### Do this
Convert the lines from the start of the records through the line containing "coord(787,376)", inclusive, into a JSON list of strings with one string per line, leaving out blank lines.

(Entries on locating words and elements)
'''

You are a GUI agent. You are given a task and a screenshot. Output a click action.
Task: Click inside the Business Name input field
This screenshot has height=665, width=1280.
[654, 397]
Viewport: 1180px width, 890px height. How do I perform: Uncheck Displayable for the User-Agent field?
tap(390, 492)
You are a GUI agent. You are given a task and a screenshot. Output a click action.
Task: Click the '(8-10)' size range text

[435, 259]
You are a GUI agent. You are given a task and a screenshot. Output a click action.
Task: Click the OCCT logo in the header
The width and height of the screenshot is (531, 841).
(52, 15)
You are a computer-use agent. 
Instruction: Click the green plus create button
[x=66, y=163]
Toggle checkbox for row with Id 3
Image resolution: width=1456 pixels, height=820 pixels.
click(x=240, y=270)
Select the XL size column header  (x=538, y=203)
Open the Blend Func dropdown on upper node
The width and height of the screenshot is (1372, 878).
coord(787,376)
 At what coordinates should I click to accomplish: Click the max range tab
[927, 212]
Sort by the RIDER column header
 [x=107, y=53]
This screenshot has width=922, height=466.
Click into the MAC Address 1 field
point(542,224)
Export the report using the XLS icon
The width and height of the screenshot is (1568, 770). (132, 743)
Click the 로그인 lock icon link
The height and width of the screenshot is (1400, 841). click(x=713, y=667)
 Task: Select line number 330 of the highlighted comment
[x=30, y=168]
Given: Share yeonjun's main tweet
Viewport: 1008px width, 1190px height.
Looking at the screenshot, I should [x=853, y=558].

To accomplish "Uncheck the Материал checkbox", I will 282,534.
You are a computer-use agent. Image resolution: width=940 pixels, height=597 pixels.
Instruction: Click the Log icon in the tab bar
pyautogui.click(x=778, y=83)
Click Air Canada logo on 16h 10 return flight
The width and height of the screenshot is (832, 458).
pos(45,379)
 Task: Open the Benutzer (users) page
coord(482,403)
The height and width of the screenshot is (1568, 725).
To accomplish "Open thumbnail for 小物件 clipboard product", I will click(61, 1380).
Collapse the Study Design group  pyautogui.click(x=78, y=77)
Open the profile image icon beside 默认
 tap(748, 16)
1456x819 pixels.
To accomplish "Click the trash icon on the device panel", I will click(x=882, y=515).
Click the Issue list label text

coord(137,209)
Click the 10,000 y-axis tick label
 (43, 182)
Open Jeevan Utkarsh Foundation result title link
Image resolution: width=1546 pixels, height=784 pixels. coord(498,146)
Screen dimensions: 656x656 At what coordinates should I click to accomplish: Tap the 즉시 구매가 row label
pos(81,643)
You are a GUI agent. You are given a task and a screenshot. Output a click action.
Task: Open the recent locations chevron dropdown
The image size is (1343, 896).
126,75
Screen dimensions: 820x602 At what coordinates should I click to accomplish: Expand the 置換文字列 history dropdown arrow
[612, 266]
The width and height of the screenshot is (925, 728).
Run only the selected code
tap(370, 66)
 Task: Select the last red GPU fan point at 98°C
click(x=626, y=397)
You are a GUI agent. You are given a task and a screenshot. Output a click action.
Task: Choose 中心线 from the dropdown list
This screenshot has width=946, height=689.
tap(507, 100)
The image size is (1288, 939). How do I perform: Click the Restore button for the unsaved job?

'''

### Written solution
[
  "You are a GUI agent. You are given a task and a screenshot. Output a click action.",
  "Task: Click inside the Business Name input field",
  "This screenshot has height=665, width=1280.",
  "[654, 397]",
  "Viewport: 1180px width, 890px height. How do I perform: Uncheck Displayable for the User-Agent field?",
  "tap(390, 492)",
  "You are a GUI agent. You are given a task and a screenshot. Output a click action.",
  "Task: Click the '(8-10)' size range text",
  "[435, 259]",
  "You are a GUI agent. You are given a task and a screenshot. Output a click action.",
  "Task: Click the OCCT logo in the header",
  "The width and height of the screenshot is (531, 841).",
  "(52, 15)",
  "You are a computer-use agent. ",
  "Instruction: Click the green plus create button",
  "[x=66, y=163]",
  "Toggle checkbox for row with Id 3",
  "Image resolution: width=1456 pixels, height=820 pixels.",
  "click(x=240, y=270)",
  "Select the XL size column header  (x=538, y=203)",
  "Open the Blend Func dropdown on upper node",
  "The width and height of the screenshot is (1372, 878).",
  "coord(787,376)"
]